In an earlier interview with Barron’s, Kaplan said, “the unintended side effects of the asset purchases are starting to outweigh the benefits.” This is a bit of an understatement. Grant categorized quantitative easing as a “net harmful policy.”
We’re talking about the risks of COVID; how about the risks of unlimited QE?”
The Federal Reserve is gearing up for its annual Jackson Hole meeting. They have titled the gathering “Macroeconomics in an Uneven Economy.” Grant said he would title it “Gasoline on Housefire,” or “Hoses in a Hurricane.”
Because $120 billion dollars a month [in asset purchases] in an economy that is bounding and running with good health – the stock market is at all-time highs, 4,000-year lows in interest rates, and on and on – you wonder why is the Fed still in crisis mode?”
Indeed, even as the markets speculate about the possibility of a Fed taper, the central bank continues QE infinity it launched at the beginning of the pandemic. Every week or so, the balance sheet climbs to a new record. Meanwhile, pundits obsess over COVID or if Fed Chairman Jerome Powell will appear in Jackson Hole in person.
But the biggest thing to me is the persistence of this unexamined premise the Fed must be on full ahead, flank speed at all times. Why do we need this? Why? Why?
According to the Goldman Sachs Financial Conditions Index, financial conditions are at the “easiest” level since the gauge was created in 1984. Stocks are significantly overvalued. And Grant says interest rates in the bond market are at 4,000-year lows. He has gone as far as to say the threat to life and limb from the COVID-19 Delta variant is far less than the risk of continuing this extraordinary Fed monetary policy.

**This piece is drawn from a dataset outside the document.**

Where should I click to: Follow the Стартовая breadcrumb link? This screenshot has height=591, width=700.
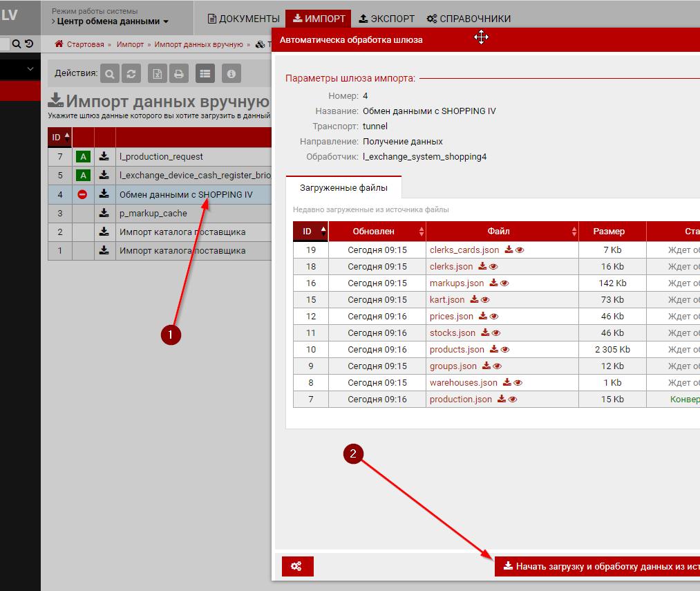coord(84,44)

Grant emphasized that these policies have consequences.
The bond market and the Fed alike are betting everything on this idea that these unique policies will not be inflationary, and to the extent that they are inflationary, the inflation will be ‘transitory.’ All this is seemingly absorbed without dissent. Certainly, there’s no dissent evident in the bond market. But what if that’s not true? What if this inflation, which is no longer a theory but a fact, what if this is persistent? The entire financial world dangles by the thread of these ultra-low interest rates.”
Grant said he didn’t mean to compare life and limb literally with the adverse consequences of this “uniquely reckless set of economic policies.”
But certainly, human health is not unrelated to the state of our economies and to the state of our finances. I say the Fed is playing with fire.”